::: Provided material :::

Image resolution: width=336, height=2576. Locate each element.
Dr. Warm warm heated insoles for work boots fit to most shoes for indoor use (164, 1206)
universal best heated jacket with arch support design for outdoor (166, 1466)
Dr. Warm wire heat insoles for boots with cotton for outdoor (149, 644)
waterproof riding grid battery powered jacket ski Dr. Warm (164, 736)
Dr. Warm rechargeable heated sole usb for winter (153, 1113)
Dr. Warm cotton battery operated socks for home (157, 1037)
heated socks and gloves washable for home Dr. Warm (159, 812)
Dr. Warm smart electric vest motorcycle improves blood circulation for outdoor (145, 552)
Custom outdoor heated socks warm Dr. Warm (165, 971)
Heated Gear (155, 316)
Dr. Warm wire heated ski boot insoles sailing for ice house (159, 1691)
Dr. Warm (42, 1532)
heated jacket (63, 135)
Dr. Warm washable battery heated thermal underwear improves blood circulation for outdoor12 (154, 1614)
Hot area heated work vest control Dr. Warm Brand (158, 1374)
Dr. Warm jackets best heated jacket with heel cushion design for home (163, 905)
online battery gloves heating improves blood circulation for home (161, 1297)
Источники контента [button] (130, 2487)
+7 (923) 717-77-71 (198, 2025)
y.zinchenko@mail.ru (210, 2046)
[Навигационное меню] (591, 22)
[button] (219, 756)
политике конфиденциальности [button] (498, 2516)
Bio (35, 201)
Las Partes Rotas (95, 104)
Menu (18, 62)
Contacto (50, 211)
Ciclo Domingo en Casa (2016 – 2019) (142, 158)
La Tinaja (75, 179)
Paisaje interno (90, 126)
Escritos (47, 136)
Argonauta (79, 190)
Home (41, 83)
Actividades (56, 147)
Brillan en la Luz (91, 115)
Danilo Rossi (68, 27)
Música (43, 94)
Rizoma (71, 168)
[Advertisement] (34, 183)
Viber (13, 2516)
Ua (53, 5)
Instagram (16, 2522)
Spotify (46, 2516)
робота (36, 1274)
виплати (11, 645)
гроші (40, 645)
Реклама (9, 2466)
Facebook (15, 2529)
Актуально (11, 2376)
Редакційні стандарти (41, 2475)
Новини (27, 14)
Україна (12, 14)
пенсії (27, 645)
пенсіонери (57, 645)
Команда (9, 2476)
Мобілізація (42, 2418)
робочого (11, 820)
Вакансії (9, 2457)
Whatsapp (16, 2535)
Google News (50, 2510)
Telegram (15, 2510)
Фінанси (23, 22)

:::

Problem
Give back all the data exactly as written.

Answer to this problem
Image resolution: width=336, height=2576. Locate each element.
Dr. Warm warm heated insoles for work boots fit to most shoes for indoor use (164, 1206)
universal best heated jacket with arch support design for outdoor (166, 1466)
Dr. Warm wire heat insoles for boots with cotton for outdoor (149, 644)
waterproof riding grid battery powered jacket ski Dr. Warm (164, 736)
Dr. Warm rechargeable heated sole usb for winter (153, 1113)
Dr. Warm cotton battery operated socks for home (157, 1037)
heated socks and gloves washable for home Dr. Warm (159, 812)
Dr. Warm smart electric vest motorcycle improves blood circulation for outdoor (145, 552)
Custom outdoor heated socks warm Dr. Warm (165, 971)
Heated Gear (155, 316)
Dr. Warm wire heated ski boot insoles sailing for ice house (159, 1691)
Dr. Warm (42, 1532)
heated jacket (63, 135)
Dr. Warm washable battery heated thermal underwear improves blood circulation for outdoor12 (154, 1614)
Hot area heated work vest control Dr. Warm Brand (158, 1374)
Dr. Warm jackets best heated jacket with heel cushion design for home (163, 905)
online battery gloves heating improves blood circulation for home (161, 1297)
Источники контента [button] (130, 2487)
+7 (923) 717-77-71 (198, 2025)
y.zinchenko@mail.ru (210, 2046)
[Навигационное меню] (591, 22)
[button] (219, 756)
политике конфиденциальности [button] (498, 2516)
Bio (35, 201)
Las Partes Rotas (95, 104)
Menu (18, 62)
Contacto (50, 211)
Ciclo Domingo en Casa (2016 – 2019) (142, 158)
La Tinaja (75, 179)
Paisaje interno (90, 126)
Escritos (47, 136)
Argonauta (79, 190)
Home (41, 83)
Actividades (56, 147)
Brillan en la Luz (91, 115)
Danilo Rossi (68, 27)
Música (43, 94)
Rizoma (71, 168)
[Advertisement] (34, 183)
Viber (13, 2516)
Ua (53, 5)
Instagram (16, 2522)
Spotify (46, 2516)
робота (36, 1274)
виплати (11, 645)
гроші (40, 645)
Реклама (9, 2466)
Facebook (15, 2529)
Актуально (11, 2376)
Редакційні стандарти (41, 2475)
Новини (27, 14)
Україна (12, 14)
пенсії (27, 645)
пенсіонери (57, 645)
Команда (9, 2476)
Мобілізація (42, 2418)
робочого (11, 820)
Вакансії (9, 2457)
Whatsapp (16, 2535)
Google News (50, 2510)
Telegram (15, 2510)
Фінанси (23, 22)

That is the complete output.